Vaccination volunteers: the unsung heroes of BRHD

Vaccination volunteers: the unsung heroes of BRHD

CHARLOTTESVILLE, Va. (WVIR) - There are some underappreciated heroes to thank for making COVID-19 vaccinations happen in the Blue Ridge Health District.

When vaccines started rolling out across the BRHD, it became clear it was going to take a village to get shots in arms. Hundreds of volunteers quickly stepped into crucial roles at clinics and behind the scenes to get the community back to normal.

“It’s been great. I think with each immunization we give, we feel that we are one step closer to returning to the normal that we all desire and miss,” Medical Reserve Corps Volunteer Nurse Caroline Sullivan said.

Sullivan is one of the many nurses on the front lines volunteering to vaccinate.

“It’s a great feeling knowing that I am needed,” she said.

When Sullivan was asked to help as part of the Medical Reserve Corps, she knew right away what her answer would be.

“Even though it’s a national service, it’s the details of the local community that are so impressively pulled together and coordinated,” she said.

Sprint Pavilion General Manager Kirby Hutto has been waiting a long time for business as usual.

“I can’t get back to work until we get people vaccinated so we can gather in large groups again,” Hutto said. That’s why he decided to step up and volunteer on BRHD’s vaccine hotline.
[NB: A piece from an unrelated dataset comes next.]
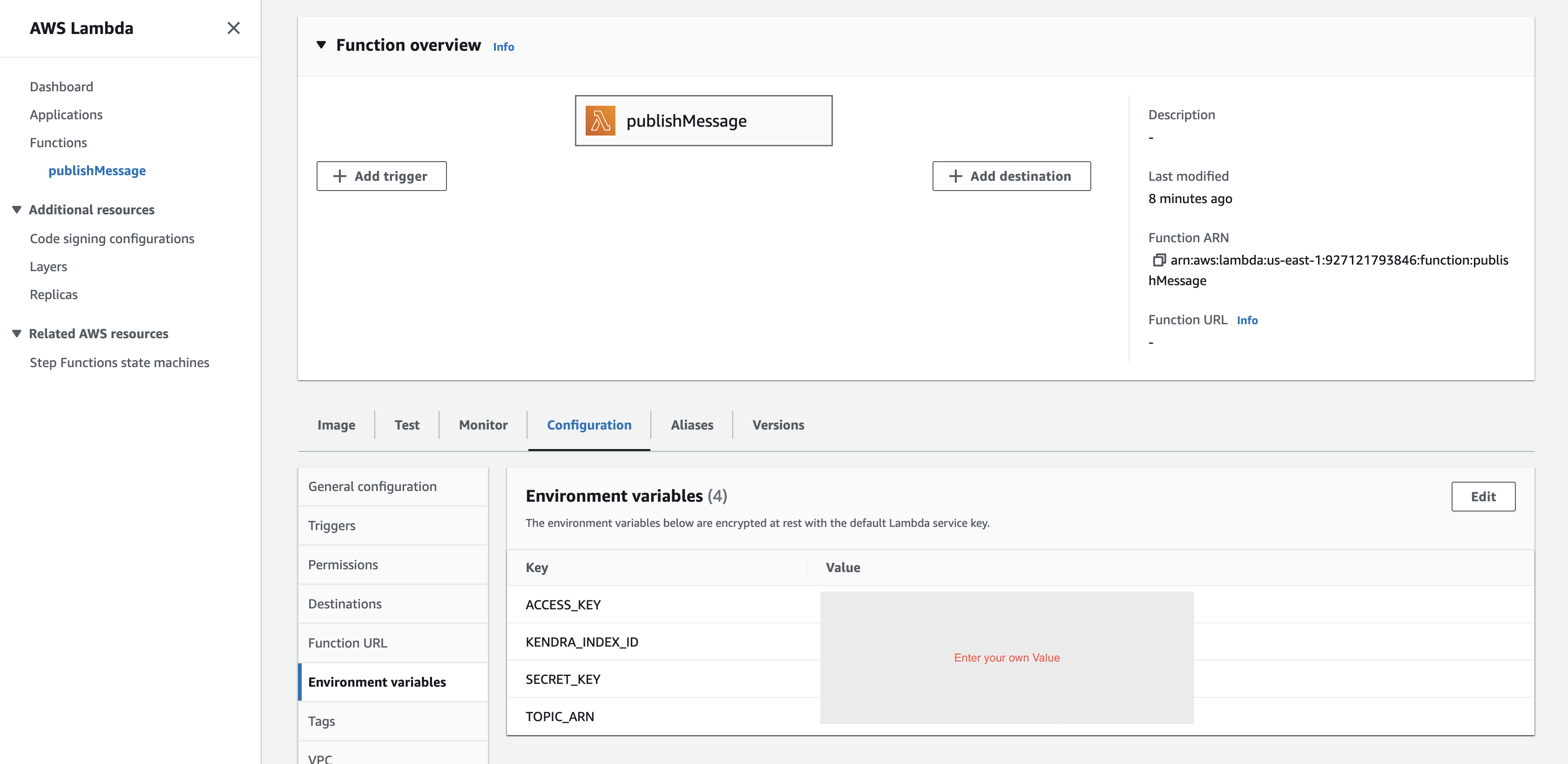Collapse the Function overview section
“I’ve got time on my hands. I figured this was a way I could help, so I’m happy to come down and volunteer some time,” he said.
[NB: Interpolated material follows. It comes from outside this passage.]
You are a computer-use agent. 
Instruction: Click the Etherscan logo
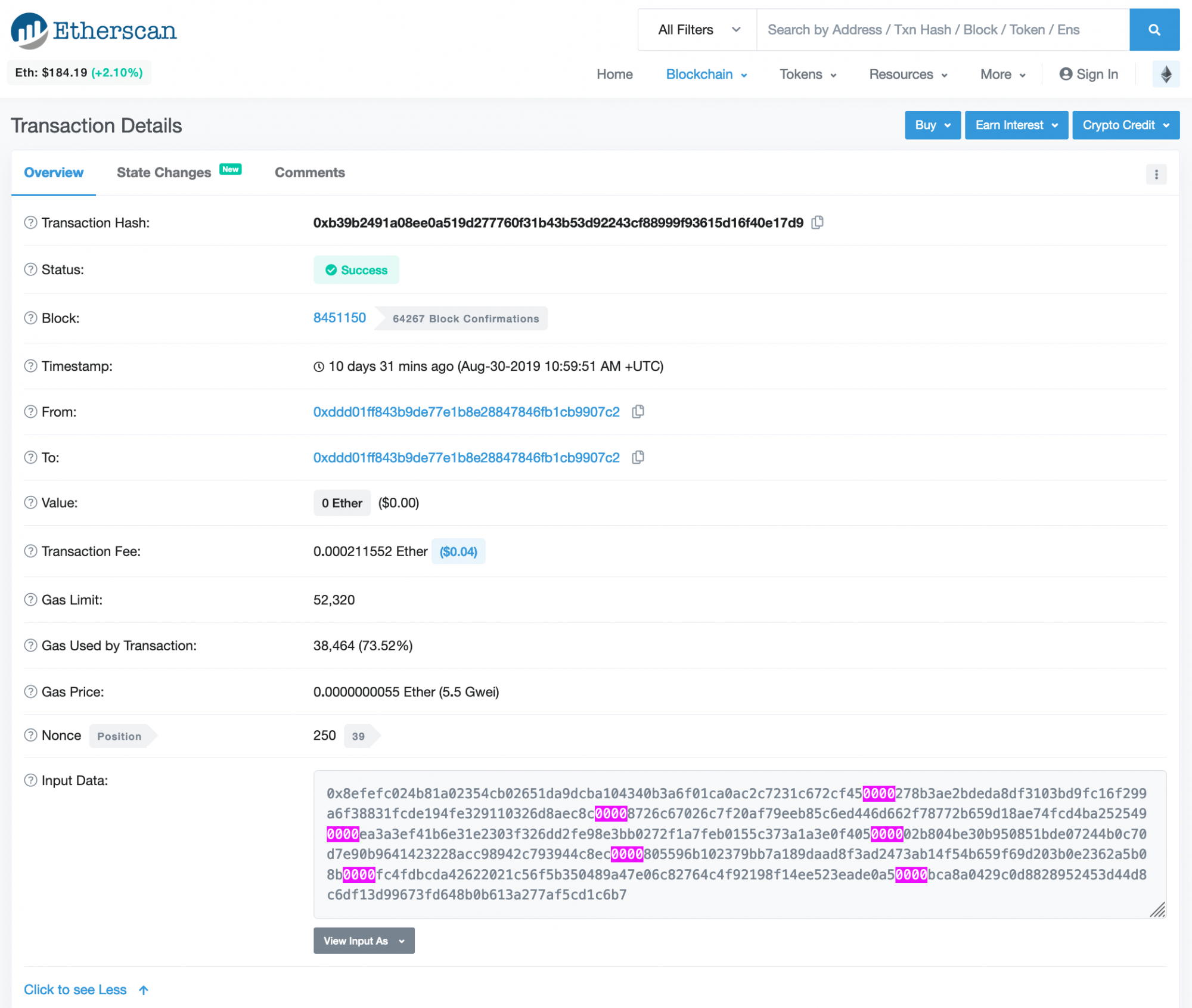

Hutto says being a volunteer on the phone lines has taught him to be more patient.

“I think sometimes you don’t respect how many people aren’t on email and who are depending just on landline telephone since we cover such a large area in central Virginia,” he said.

Hutto says he also helps a lot of people with special needs set their appointments. “It’s great to be able to help them and get them through the process and get them on the calendar,” he said.

Both Sullivan and Hutto say it is energizing to know they are getting the community back on track.

“By the time someone sits down next to me they are just filled with gratitude,” Sullivan said. “I like to match that excitement for them and answer any questions they have and send them on their way, one step closer to feeling like they can return to the activities that they so miss.”